◆ Activity ◆
Starting at the first line of the data below, repeat each line word for word up to and including the line with "903x639 pixels.".

◆ The input ◆
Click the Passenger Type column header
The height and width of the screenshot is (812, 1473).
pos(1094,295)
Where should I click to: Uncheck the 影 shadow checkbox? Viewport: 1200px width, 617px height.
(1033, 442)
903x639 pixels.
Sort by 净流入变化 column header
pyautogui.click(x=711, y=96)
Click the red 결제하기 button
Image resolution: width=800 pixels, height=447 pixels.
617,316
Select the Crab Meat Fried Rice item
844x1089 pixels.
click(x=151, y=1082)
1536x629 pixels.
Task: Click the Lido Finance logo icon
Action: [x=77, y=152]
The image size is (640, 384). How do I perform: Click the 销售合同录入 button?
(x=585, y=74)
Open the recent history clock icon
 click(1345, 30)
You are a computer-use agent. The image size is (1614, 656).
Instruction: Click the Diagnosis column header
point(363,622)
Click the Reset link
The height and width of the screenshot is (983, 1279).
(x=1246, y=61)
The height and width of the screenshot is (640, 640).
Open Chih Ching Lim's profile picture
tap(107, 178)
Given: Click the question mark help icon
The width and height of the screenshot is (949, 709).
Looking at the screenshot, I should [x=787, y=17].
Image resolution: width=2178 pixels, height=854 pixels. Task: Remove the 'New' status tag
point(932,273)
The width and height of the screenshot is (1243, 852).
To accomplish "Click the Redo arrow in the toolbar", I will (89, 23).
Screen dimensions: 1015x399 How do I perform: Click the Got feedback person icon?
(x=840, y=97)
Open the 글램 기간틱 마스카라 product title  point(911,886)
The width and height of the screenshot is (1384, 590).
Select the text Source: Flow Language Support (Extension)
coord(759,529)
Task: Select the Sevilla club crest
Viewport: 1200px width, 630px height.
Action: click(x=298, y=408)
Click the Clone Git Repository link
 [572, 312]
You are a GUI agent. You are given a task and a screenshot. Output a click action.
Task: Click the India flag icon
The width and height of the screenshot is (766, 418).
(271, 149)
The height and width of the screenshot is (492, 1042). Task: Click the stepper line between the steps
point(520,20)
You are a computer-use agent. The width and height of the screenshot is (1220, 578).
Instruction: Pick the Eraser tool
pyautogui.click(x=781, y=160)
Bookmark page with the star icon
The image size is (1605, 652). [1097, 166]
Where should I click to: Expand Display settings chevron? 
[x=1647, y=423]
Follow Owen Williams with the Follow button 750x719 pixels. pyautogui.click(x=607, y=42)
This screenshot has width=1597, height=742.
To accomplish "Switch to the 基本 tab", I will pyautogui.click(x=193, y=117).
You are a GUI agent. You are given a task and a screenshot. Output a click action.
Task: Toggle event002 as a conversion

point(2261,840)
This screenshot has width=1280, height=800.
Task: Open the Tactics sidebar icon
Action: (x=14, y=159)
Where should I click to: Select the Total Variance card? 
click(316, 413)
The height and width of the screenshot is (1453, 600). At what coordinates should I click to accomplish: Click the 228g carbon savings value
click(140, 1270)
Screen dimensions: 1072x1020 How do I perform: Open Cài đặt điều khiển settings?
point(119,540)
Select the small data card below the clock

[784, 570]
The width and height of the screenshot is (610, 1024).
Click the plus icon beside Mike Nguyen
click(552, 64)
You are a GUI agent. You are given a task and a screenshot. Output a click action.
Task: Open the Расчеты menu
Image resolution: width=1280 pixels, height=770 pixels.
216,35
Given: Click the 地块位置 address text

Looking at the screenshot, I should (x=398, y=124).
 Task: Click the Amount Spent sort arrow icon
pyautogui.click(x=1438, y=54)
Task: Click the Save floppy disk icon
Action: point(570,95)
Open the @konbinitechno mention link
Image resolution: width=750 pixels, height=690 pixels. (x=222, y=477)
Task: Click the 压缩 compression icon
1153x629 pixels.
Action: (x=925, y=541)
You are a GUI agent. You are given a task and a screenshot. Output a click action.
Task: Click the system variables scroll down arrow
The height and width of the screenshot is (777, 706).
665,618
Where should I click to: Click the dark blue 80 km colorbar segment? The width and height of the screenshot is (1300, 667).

◆ Exercise result ◆
Click the Passenger Type column header
The height and width of the screenshot is (812, 1473).
pos(1094,295)
Where should I click to: Uncheck the 影 shadow checkbox? Viewport: 1200px width, 617px height.
(1033, 442)
903x639 pixels.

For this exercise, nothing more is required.